Actuellement, il existe un seul biomarché officiel dans le monde, établi en Iran. Par le truchement d'ONG religieuses (Charity fondation for special diseases, soutenue par l'ONU et Charity association for the support of kidney patients) et sous la surveillance de l'État, il est aujourd'hui légal d'y acheter ou de vendre un rein. « Le fait de créer des marchés de reins, cela veut dire que l'on s'en remet aux pauvres pour alimenter le système de santé. Ça parait insupportable à beaucoup de sociétés, analyse Philippe Steiner, sociologue ayant beaucoup travaillé sur la transplantation d'organes. Il existe aussi des pays, comme l'Allemagne, où le sang se vend et s'achète. Mais lorsque nous vendons nos reins, nous ne commercialisons pas une marchandise qui se reproduit, mais notre bio-capital. C'est tout a fait exceptionnel et radical. »
Aux États-Unis ou en Israël, le débat a quitté la sphère académique et certains médecins transplanteurs n'hésitent plus désormais à parler de bio-marchés comme solution au manque de greffons. Aux Philippines, devant le développement continu d'un marché d'organes officieux, les pouvoirs publics s'interrogent sur la légalisation. « Donc, on arrive à une situation où, de proche en proche, on peut se dire que si les autres le font, pourquoi pas nous ? met en garde Philippe Steiner. Il y a une vraie lutte pour maintenir l'interdit. »
Philippe Steiner : « Le don croisé, comme forme de commerce social,
non-marchant, est extrêmement intéressante. »

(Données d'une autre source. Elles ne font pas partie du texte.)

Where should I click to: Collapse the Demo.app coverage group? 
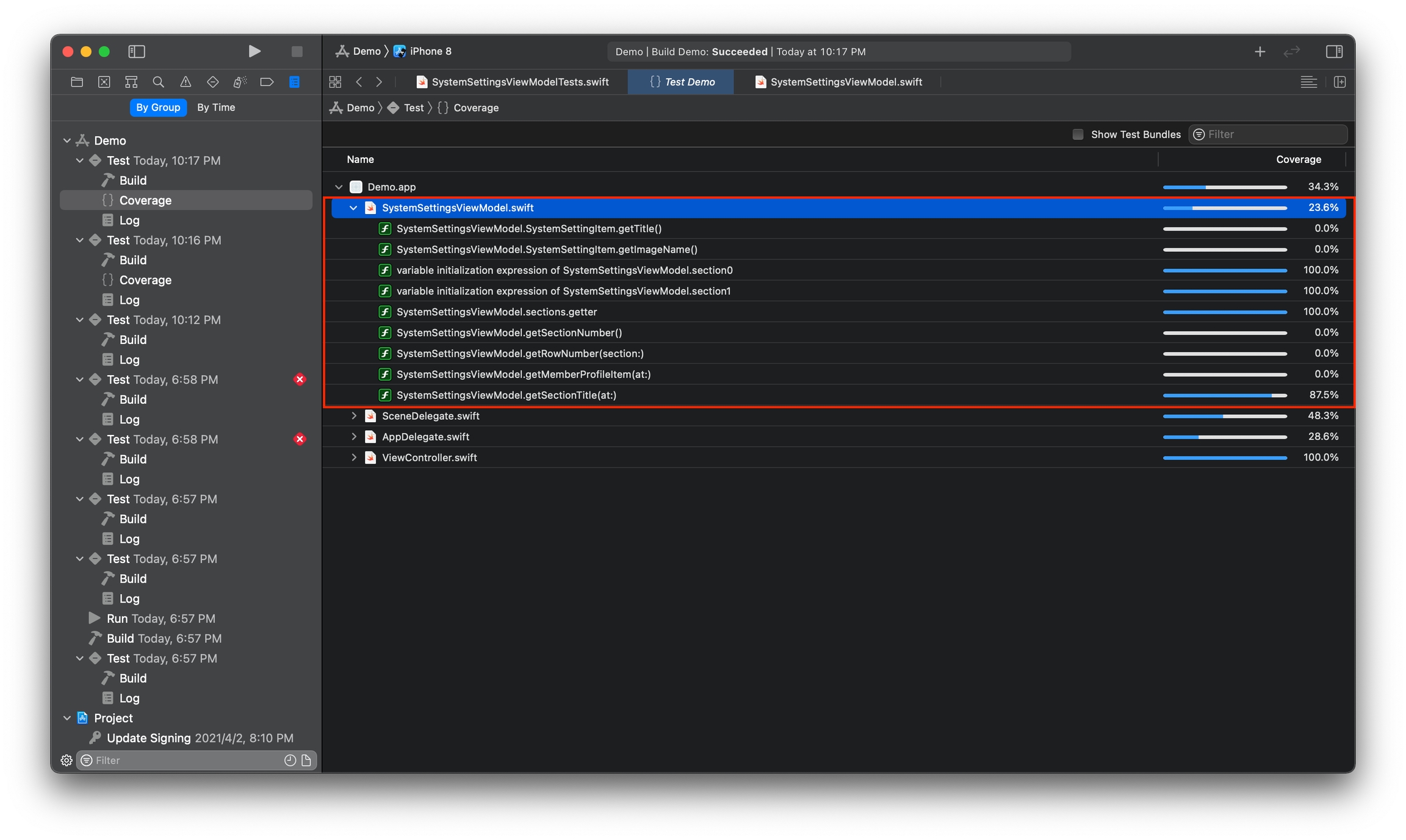coord(339,187)
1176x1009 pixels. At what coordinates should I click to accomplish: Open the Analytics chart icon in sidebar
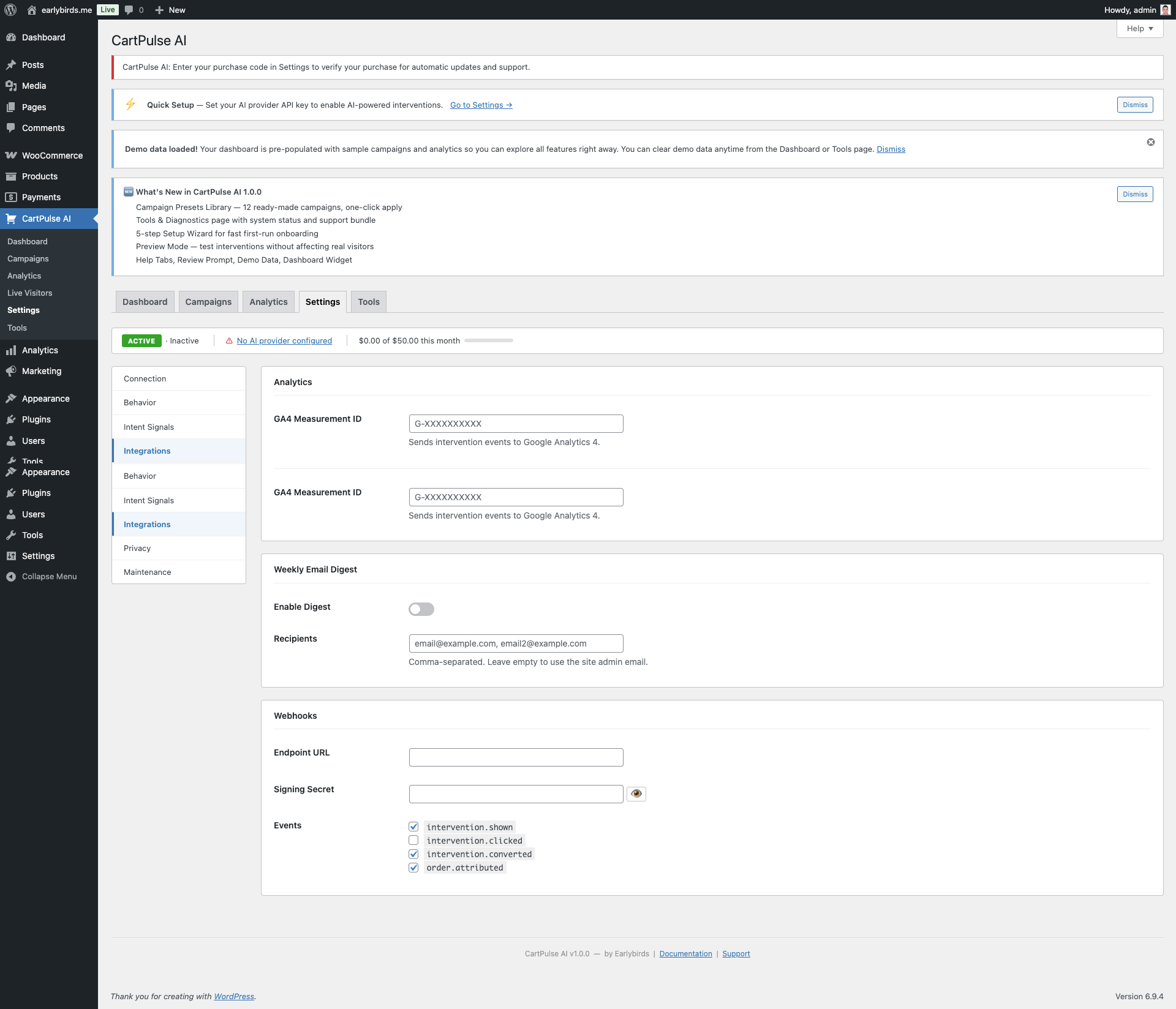click(x=12, y=350)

Cette affaire de don entre vivants trouble tout le monde, soignants, patients, proches, confirme le philosophe Pierre Le Coz, qui a participé en 2011 aux discussions du Comité consultatif national d'éthique sur la modification de la loi de bioéthique, organisme dont il était le vice-président jusqu'en 2012. « Prélever sur du vivant est un acte transgressif par nature de la médecine hippocratique. Mais, entre le fait de considérer l'être humain comme un sac d'organes potentiels, ceux qui auraient voulu étatiser les corps et le refus de soigner les malades, on est condamnés à chercher le bon compromis. »
BOITE NOIRELongtemps, la France a privilégié le don post mortem, où l'organe est prélevé sur une personne récemment décédée. Il a fallu attendre la première loi de bioéthique en 1994, pour que la France permette le don dans le cadre strict de la famille nucléaire. Dix ans plus tard, une modification de la loi permet à la famille élargie de donner un rein, ainsi qu'aux personnes vivant avec le receveur, concubin, conjoint ou pacsé. En 2011, la loi autorise finalement le don dans le cercle amical ainsi que le don croisé. Les premières opérations ne seront réalisées qu'après le premier trimestre 2014.